Entries taken from a collection:
**********

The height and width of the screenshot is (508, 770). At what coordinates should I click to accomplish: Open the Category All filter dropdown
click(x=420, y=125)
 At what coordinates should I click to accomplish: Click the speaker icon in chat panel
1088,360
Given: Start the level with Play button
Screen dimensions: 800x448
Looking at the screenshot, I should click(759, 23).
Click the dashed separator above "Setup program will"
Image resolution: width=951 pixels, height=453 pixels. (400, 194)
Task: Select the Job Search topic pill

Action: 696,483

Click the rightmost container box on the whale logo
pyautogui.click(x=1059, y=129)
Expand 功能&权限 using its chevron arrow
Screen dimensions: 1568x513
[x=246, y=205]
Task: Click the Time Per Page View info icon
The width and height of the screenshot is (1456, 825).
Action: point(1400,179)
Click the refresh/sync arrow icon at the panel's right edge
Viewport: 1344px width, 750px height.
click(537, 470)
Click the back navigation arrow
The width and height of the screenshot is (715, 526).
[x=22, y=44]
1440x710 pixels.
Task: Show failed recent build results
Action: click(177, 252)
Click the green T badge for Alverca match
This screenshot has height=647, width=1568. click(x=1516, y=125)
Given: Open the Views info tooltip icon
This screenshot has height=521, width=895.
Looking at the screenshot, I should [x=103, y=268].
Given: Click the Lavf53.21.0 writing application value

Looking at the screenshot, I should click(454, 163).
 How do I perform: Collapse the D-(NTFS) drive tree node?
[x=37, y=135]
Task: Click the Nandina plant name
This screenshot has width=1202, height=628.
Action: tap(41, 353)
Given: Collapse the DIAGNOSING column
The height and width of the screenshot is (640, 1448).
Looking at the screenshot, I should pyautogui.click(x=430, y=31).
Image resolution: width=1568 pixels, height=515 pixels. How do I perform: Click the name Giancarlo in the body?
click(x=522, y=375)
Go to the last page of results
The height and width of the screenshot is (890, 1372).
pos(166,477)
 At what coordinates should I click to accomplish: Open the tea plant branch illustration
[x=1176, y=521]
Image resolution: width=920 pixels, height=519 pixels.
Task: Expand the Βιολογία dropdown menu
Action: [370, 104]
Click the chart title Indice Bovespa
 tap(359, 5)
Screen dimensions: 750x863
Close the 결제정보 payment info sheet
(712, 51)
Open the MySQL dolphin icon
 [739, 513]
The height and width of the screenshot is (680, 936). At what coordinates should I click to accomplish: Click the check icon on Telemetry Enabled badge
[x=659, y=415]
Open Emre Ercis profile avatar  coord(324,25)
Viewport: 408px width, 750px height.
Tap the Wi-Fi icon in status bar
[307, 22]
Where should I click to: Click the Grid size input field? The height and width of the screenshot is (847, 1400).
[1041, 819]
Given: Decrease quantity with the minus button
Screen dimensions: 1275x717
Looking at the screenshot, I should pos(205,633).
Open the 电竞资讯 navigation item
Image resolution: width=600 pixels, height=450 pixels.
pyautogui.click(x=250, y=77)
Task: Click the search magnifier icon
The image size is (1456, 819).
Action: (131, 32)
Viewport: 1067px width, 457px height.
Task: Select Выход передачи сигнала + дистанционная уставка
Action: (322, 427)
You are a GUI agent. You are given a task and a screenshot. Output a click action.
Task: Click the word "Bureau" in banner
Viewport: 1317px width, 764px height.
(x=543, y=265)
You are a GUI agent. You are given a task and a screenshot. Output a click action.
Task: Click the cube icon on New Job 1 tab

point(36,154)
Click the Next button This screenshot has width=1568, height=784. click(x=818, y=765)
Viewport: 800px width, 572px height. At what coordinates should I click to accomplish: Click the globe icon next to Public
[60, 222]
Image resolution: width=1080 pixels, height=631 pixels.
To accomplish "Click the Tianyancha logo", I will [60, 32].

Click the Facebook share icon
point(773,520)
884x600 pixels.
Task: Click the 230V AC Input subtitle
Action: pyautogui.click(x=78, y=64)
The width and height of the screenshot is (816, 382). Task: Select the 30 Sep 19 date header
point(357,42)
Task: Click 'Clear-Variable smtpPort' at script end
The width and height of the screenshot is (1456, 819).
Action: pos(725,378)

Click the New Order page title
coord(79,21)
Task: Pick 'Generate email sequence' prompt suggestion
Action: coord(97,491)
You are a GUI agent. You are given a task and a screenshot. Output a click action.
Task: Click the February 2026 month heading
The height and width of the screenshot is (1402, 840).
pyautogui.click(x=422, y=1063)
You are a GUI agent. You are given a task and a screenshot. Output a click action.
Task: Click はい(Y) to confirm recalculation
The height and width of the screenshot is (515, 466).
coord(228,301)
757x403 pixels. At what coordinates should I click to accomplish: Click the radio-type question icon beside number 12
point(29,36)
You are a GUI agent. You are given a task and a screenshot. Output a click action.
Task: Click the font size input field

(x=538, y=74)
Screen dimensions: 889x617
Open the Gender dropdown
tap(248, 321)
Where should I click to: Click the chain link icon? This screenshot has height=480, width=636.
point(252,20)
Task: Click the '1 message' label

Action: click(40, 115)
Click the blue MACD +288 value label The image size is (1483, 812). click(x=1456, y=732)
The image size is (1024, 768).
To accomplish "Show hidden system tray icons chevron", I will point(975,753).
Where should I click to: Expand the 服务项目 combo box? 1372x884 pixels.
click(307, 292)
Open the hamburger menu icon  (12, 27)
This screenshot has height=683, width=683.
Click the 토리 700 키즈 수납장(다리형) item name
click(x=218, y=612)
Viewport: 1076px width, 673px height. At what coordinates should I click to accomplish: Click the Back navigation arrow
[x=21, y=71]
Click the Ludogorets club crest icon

**********

Work request:
For each line above that carries the word "with", copy it out.

Answer to this problem:
Given: Start the level with Play button
Given: Decrease quantity with the minus button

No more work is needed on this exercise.